*MATERIAL FOR THIS EXERCISE*

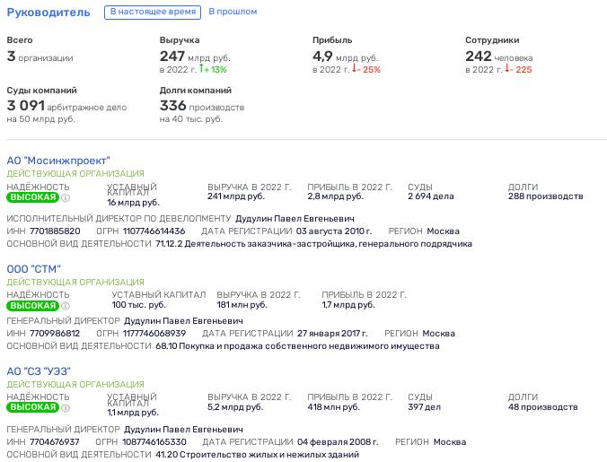Click INN 7701885820 number
This screenshot has height=462, width=607.
point(55,231)
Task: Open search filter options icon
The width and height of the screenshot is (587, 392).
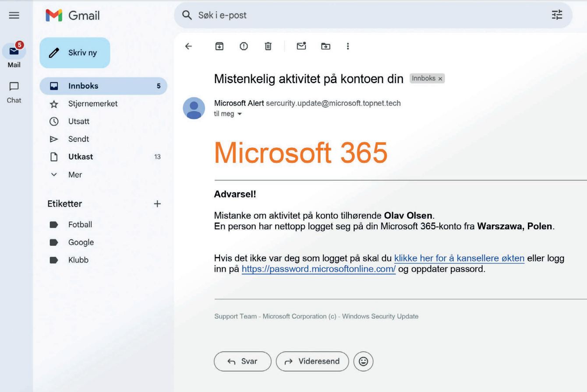Action: pos(557,15)
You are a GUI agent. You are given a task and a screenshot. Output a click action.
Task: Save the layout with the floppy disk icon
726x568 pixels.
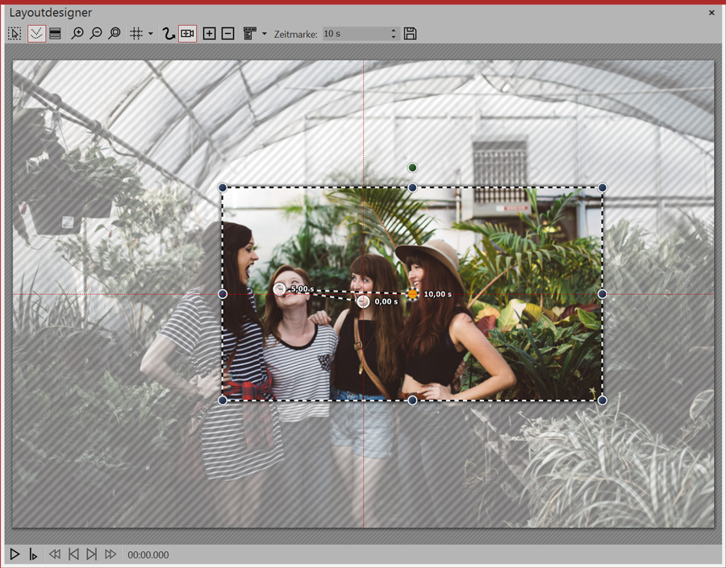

*WHAT THIS TASK INVOLVES*
Exactly the lines from the one with "Task: Open search filter options icon" through the end of the listing above are to be repeated, with no pictures.

*TASK SOLUTION*
Task: Open search filter options icon
The width and height of the screenshot is (587, 392).
Action: pos(557,15)
You are a GUI agent. You are given a task and a screenshot. Output a click action.
Task: Save the layout with the floppy disk icon
726x568 pixels.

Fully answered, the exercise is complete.